For private Kubernetes clusters
Tailscale enables secure connectivity by establishing direct peer-to-peer connections between machines, even when they are behind firewalls or NAT. It uses WireGuard under the hood, which is a lightweight, fast VPN protocol, to create encrypted tunnels between peers. Tailscale is not a traditional VPN service that routes all traffic through a central server or gateway. Instead, it functions as a network orchestrator, establishing direct, encrypted connections between peers whenever possible. This peer-to-peer design enhances efficiency and significantly reduces costs. We can implement the Tailscale Userspace Networking solution for containers on SaladCloud GPU nodes, as they are not run in privileged mode. This solution utilizes a proxy, enabling local applications on a node to access other nodes via their Tailscale IPs, while also allowing other nodes to reach the node using its Tailscale IP. However, one limitation is that applications on each node cannot access themselves using their own Tailscale IP. This is typically not an issue for most use cases. There are several ways to integrate Tailscale with a private Kubernetes cluster, including using a sidecar and subnet router. These methods enable SaladCloud GPU nodes to access pods in the private cluster, as well as other private services (such as self-managed RabbitMQ and Redis instances) within the same Tailscale network. You need to build the container image with Tailscale support and provide the Tailscale authentication key via the Kubernetes deployment, to join the GPU nodes to the specific Tailscale network. We will soon release a guide for deploying Tailscale with SaladCloud.Solution to Scenario 3
In this scenario, client applications within the Kubernetes cluster make straightforward calls to the inference service hosted on the GPU nodes in SaladCloud, either through public or private access.
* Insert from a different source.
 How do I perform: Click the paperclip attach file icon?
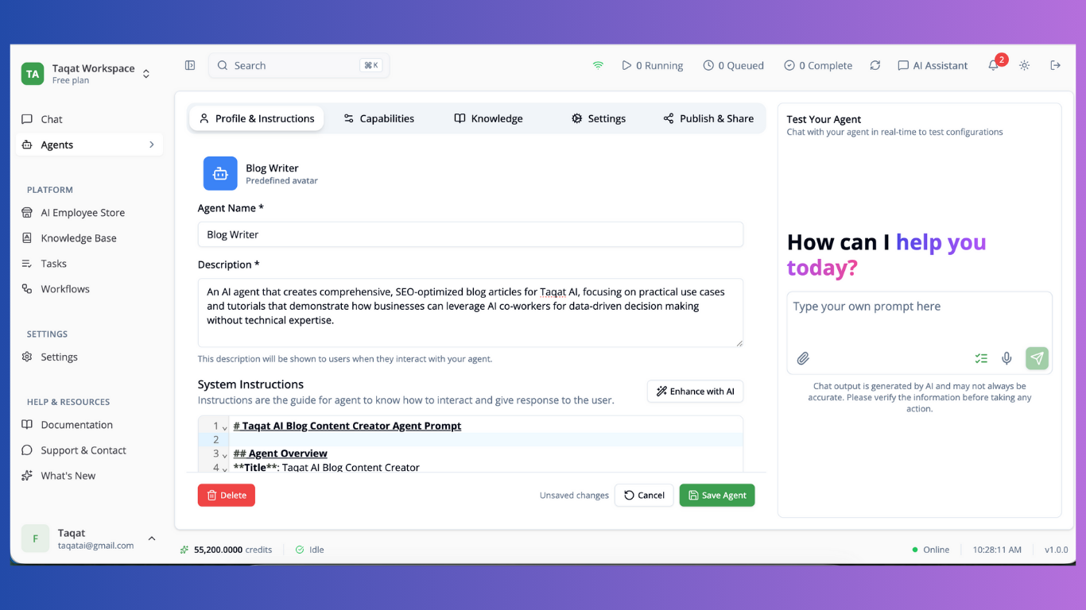803,358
You may still use the Tailscale-based solution as it offers bidirectional network connectivity, but the solution requires some additional effort and doesn’t work out of the box:- When a GPU node is online, it reports its Tailscale IP to the applications.
- The applications maintain a heartbeat to each GPU node to monitor its health.
- Client-side load balancing is used to distribute traffic efficiently.
- Scalable Inference Architecture: Servers should support multi-threading or asynchronous processing with batched inference to handle varying workloads efficiently.
- Back-Pressure Management: Inference servers can proactively reject excessive requests to prevent overload.
- Client-Side Traffic Control: Applications can implement traffic management strategies to pause new user requests during high congestion.